• _TASK ITEM_
Your answer should be only the lines below from the one with "You are a GUI" to the one with "Task: Enable Fokusera verifikatslistan", repeated exactly, ends included.

• _GIVEN DATA_
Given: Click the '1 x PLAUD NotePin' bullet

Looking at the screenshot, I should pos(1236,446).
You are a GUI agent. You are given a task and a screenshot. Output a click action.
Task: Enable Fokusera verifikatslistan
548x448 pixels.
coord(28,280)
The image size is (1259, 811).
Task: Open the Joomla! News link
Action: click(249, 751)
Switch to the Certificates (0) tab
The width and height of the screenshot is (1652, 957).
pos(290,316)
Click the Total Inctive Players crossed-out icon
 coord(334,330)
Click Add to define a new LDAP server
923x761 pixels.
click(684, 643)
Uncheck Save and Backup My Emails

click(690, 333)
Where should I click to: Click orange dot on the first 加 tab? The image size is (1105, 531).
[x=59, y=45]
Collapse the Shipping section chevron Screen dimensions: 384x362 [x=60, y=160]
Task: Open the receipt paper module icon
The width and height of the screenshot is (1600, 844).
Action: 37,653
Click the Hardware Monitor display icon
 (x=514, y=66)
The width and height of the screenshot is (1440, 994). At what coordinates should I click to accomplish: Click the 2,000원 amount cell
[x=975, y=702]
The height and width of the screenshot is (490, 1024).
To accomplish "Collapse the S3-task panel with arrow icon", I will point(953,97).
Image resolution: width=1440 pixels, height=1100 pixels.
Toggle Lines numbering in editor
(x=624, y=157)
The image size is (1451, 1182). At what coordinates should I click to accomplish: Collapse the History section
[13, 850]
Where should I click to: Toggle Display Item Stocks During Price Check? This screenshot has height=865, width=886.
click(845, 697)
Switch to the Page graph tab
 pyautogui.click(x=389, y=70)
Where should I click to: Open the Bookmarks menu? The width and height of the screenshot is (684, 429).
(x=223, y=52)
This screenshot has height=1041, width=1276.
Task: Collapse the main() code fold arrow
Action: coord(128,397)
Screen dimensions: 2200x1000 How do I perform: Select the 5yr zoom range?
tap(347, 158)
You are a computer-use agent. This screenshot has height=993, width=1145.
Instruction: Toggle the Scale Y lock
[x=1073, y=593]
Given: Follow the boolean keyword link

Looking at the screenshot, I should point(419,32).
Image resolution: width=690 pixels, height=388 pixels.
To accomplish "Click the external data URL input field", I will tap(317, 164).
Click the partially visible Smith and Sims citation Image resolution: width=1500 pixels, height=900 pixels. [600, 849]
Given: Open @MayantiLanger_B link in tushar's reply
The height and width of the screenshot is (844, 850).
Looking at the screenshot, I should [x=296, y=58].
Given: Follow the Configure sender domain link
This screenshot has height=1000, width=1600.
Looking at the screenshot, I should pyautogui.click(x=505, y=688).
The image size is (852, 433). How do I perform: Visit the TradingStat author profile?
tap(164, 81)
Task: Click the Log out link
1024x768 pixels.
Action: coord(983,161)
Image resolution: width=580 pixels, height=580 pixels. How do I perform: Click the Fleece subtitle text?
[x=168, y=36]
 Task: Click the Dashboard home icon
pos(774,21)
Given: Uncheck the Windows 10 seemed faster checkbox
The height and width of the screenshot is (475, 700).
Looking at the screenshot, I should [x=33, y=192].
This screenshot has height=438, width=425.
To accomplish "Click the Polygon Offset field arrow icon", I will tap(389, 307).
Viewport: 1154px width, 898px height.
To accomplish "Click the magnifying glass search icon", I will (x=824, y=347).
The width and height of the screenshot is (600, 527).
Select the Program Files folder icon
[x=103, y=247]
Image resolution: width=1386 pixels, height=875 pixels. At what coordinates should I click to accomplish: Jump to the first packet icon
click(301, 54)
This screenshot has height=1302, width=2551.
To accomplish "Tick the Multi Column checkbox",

• _COMPLETED TASK_
You are a GUI agent. You are given a task and a screenshot. Output a click action.
Task: Enable Fokusera verifikatslistan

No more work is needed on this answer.